10. Rupert Colville, a spokesperson for the office of the High Commissioner for Human Rights (OHCR), as quoted from the UN webpage, July 12 said:
“We are very concerned by the recent crackdown and peaceful demonstrators by the government in Malaysia, and particularly disappointed to see the apparent use of excessive force by the police against so many peaceful demonstrators in an established democracy like Malaysia.”

11. Simon Tisdall of Guardian said, “Najib reacted with characteristic heavy-handedness when tens of thousands of demonstrators took to the streets of Kuala Lumpur at the weekend demanding “reformasi” – democratic reform – and an end to a defective electoral system that guarantees Najib’s party representing the Malay majority, Umno, stays in power indefinitely.” 

He also said, “Malaysia’s leaders should wake up and smell the coffee.
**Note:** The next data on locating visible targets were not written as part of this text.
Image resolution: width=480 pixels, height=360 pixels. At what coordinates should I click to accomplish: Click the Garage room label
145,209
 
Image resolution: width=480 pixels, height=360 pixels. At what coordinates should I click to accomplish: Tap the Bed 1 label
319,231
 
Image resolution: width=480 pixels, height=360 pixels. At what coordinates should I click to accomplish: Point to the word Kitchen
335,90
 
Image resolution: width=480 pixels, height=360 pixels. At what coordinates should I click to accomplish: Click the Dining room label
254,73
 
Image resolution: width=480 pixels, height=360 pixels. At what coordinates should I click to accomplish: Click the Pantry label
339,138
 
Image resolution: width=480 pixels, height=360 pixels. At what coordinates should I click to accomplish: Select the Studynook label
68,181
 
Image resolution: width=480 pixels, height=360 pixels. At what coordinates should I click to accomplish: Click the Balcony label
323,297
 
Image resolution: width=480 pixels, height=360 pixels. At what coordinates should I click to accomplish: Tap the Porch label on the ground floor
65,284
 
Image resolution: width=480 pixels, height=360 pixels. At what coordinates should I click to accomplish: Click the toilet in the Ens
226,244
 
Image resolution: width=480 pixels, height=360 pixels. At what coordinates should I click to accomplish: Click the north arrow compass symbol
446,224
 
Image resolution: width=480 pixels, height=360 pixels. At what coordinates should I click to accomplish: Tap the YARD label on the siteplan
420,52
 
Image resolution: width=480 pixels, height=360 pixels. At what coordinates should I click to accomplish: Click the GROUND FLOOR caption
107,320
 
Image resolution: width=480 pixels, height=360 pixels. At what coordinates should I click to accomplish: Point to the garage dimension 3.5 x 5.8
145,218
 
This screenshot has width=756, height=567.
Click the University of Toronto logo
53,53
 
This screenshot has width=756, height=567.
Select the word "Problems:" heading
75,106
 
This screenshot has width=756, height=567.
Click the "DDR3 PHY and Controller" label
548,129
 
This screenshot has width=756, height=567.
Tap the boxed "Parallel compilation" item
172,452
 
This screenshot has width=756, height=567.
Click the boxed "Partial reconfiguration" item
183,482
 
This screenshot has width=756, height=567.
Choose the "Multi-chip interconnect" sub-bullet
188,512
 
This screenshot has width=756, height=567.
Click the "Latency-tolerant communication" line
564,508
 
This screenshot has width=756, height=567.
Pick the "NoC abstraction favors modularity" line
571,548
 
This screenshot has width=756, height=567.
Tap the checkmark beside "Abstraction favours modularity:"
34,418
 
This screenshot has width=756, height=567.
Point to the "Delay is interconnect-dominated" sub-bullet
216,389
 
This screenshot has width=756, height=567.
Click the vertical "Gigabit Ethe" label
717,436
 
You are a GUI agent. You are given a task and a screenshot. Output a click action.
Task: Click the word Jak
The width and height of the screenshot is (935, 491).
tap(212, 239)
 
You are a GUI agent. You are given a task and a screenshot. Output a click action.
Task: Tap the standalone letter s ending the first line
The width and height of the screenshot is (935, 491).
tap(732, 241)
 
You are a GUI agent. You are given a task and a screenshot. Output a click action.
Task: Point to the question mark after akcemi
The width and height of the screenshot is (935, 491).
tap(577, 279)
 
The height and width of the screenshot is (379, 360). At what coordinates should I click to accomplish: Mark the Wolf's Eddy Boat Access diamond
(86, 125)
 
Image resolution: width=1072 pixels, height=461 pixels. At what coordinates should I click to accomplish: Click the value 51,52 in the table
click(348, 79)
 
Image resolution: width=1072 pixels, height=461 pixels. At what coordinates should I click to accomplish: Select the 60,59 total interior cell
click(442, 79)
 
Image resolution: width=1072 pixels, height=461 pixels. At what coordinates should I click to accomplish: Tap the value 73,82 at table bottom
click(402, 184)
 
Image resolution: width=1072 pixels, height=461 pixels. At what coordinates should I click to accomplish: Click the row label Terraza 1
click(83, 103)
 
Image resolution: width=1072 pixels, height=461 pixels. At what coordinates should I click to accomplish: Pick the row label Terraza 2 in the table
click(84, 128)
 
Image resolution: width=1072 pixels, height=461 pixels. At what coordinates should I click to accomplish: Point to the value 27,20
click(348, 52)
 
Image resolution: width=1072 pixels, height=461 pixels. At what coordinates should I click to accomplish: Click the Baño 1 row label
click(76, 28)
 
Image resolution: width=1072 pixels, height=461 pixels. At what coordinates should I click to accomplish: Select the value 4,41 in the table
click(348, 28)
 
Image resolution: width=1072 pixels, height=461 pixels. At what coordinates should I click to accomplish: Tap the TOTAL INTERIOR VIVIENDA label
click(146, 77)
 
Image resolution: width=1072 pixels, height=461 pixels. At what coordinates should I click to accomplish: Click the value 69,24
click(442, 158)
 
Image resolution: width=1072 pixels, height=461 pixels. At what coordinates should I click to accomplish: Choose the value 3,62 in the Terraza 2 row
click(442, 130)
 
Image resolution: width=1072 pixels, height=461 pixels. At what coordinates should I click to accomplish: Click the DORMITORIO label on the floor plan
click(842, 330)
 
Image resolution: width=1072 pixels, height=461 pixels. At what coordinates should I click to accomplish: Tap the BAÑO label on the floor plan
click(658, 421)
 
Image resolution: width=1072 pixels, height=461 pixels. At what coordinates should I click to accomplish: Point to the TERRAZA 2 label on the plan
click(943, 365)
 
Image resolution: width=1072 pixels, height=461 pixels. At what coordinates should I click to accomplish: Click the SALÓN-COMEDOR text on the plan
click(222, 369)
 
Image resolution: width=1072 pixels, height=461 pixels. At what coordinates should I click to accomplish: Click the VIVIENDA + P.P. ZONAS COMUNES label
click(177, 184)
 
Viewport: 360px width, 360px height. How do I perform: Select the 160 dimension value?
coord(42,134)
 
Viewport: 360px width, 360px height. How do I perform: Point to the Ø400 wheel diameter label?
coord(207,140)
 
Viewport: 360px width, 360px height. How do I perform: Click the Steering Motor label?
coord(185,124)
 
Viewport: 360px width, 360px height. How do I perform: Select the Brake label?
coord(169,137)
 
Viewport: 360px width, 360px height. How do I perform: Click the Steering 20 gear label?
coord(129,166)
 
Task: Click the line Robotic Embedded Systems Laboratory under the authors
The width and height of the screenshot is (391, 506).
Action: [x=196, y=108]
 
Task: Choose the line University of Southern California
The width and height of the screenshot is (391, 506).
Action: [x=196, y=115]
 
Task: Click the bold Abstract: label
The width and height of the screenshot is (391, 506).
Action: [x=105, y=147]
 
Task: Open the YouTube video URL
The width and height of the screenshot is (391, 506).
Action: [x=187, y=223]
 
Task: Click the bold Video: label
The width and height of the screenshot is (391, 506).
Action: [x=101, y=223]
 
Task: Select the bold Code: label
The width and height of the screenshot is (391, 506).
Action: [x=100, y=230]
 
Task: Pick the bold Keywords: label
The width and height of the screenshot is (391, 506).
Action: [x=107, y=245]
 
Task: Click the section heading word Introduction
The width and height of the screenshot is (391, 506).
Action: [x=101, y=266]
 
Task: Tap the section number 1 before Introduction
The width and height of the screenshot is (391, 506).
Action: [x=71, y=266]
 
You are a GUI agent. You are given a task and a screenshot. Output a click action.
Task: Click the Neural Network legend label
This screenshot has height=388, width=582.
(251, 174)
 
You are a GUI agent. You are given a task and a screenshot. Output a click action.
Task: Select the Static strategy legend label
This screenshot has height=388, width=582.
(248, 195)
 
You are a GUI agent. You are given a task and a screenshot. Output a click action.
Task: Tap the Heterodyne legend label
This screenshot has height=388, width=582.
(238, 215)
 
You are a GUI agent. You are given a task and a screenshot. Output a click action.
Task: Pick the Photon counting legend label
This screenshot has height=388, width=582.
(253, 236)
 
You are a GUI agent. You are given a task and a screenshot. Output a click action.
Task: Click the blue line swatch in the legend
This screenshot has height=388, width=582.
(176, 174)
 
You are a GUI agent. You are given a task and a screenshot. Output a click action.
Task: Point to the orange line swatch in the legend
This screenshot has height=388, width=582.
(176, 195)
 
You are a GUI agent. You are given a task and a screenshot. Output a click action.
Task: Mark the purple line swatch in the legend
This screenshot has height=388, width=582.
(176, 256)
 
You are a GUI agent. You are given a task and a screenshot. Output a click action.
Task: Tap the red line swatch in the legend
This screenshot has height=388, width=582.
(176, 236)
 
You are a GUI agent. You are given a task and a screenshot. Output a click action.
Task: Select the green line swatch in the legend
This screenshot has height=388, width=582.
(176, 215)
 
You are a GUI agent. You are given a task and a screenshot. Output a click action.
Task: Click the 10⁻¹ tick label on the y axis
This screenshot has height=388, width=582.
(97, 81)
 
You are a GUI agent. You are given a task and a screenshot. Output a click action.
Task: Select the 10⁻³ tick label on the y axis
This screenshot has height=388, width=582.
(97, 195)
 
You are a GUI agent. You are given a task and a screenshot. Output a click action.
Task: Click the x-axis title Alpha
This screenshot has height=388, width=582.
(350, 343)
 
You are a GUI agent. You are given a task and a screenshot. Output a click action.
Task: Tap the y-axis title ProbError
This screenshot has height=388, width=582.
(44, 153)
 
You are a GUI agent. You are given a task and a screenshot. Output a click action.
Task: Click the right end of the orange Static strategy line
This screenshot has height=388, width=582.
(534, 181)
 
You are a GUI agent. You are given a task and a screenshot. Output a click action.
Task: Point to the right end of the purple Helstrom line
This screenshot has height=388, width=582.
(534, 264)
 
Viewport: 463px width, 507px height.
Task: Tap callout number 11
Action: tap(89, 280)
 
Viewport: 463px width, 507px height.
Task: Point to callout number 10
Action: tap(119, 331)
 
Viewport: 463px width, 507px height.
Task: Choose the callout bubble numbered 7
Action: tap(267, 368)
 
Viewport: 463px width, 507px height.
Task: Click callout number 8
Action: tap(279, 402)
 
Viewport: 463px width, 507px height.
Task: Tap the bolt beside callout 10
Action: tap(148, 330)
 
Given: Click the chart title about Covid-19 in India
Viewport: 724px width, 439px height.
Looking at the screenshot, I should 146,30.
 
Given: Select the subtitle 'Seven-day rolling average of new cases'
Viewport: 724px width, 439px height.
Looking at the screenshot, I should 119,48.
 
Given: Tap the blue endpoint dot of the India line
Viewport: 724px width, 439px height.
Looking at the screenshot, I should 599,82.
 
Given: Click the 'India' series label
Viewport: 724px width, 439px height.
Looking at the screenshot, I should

Led intelligently and openly, Malaysia could be a paradigm for south-east Asia. Led repressively, it could fall apart. Najib must get on the right side of history. The Mubarak model doesn’t work.”

12. On 9th of July, Bibhu Prasad Routray said: Vilification of the opposition remains rather common to the ruling regimes all over the world that have faced revolutions in the recent past and the Malaysian Prime Minister Najib Razak was not expected to behave differently. He played down the “illegal rally.” He added that far smaller number of people attended Bersih’s rally compared to the one organized in support of the government, incidentally on the same day.

Bibhu Prasad Routray said on 12th July: What amazes analysts of Malaysian politics is the sheer detestation the government demonstrates towards the opposition. In this politically polarized island nation of 28 million people, Prime Minister Najib Razak has made no attempt whatsoever to reach out to the opposition to evolve a consensus politics and erect an electoral system that provides fair ground for competition to both the ruling party and the opposition……But UMNO under Najib Razak appears to have a death wish. It appears to have no hesitation to sacrifice its own goal of bringing economic development for the sake of staying on in power. For how long it manages to do so, is a mere question of time.

In the light of the many objections to the repressive action taken by the government, it galls patriotic Malaysians that the government still has the cheek and audacity to deny and to lie to their own peril. Worse still, to proclaim their pure innocence. 

To think they are thick-skinned enough to insist in a letter to Wall Street journal that Malaysia is a ‘true democracy’.

We have had ENOUGH of all their hypocrisy and lies. Nobody wants pathological liars to lead the country.

Vote them OUT in the next elections with the biggest margin in Malaysian history!